Tidal forces acting upon the moon early in its history gave it the shape it holds now, according to new research.
The shape of the moon deviates from a simple sphere in ways that scientists have struggled to explain.
Yet according to scientists from the University of California Santa Cruz, most of the moon's overall shape can be explained by taking into account tidal effects acting early in the moon's history.
The results provide insights into the moon's early history, its orbital evolution, and its current orientation in the sky, according to lead author Ian Garrick-Bethell, an assistant professor of Earth and planetary sciences.
As the moon cooled and solidified more than 4 billion years ago, the sculpting effects of tidal and rotational forces became frozen in place. The idea of a frozen tidal-rotational bulge, known as the "fossil bulge" hypothesis, was first described in 1898.
"If you imagine spinning a water balloon, it will start to flatten at the poles and bulge at the equator," Garrick-Bethell explained. "On top of that you have tides due to the gravitational pull of the Earth, and that creates sort of a lemon shape with the long axis of the lemon pointing at the Earth."
For the new study, the researchers incorporated other tidal effects into their analysis, such as the large impact basins that have shaped the moon's topography and gravity field.
Efforts to analyse the moon's overall shape are complicated by the large basins and craters created by powerful impacts that deformed the lunar crust and ejected large amounts of material.

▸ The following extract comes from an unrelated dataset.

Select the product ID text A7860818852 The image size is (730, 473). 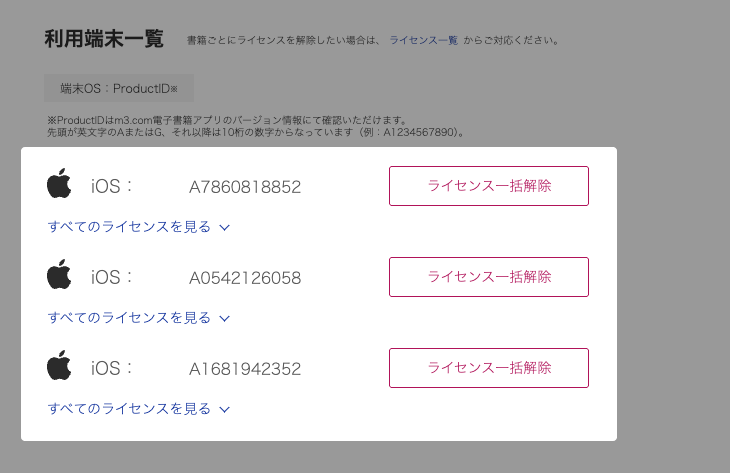245,187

"When we try to analyse the global shape of the moon using spherical harmonics, the craters are like gaps in the data," Garrick-Bethell said. "We did a lot of work to estimate the uncertainties in the analysis that result from those gaps."
Their results indicate that variations in the thickness of the moon's crust caused by tidal heating during its formation can account for most of the moon's large-scale topography, while the remainder is consistent with a frozen tidal-rotational bulge that formed later.
A previous study by Garrick-Bethell found that the shape of one area of unusual topography on the moon, the lunar farside highlands, was consistent with the effects of tidal heating during the formation of the crust.
"In 2010, we found one area that fits the tidal heating effect, but that study left open the rest of the moon and didn't include the tidal-rotational deformation," Garrick-Bethell said.
Tidal heating and tidal-rotational deformation had similar effects on the moon's overall shape, giving it a slight lemon shape with a bulge on the side facing the Earth and another bulge on the opposite side.
The two processes left distinct signatures in the moon's gravity field. Because the crust is lighter than the underlying mantle, gravity signals reveal variations in the thickness of the crust that were caused by tidal heating.
The results were published in the journal Nature.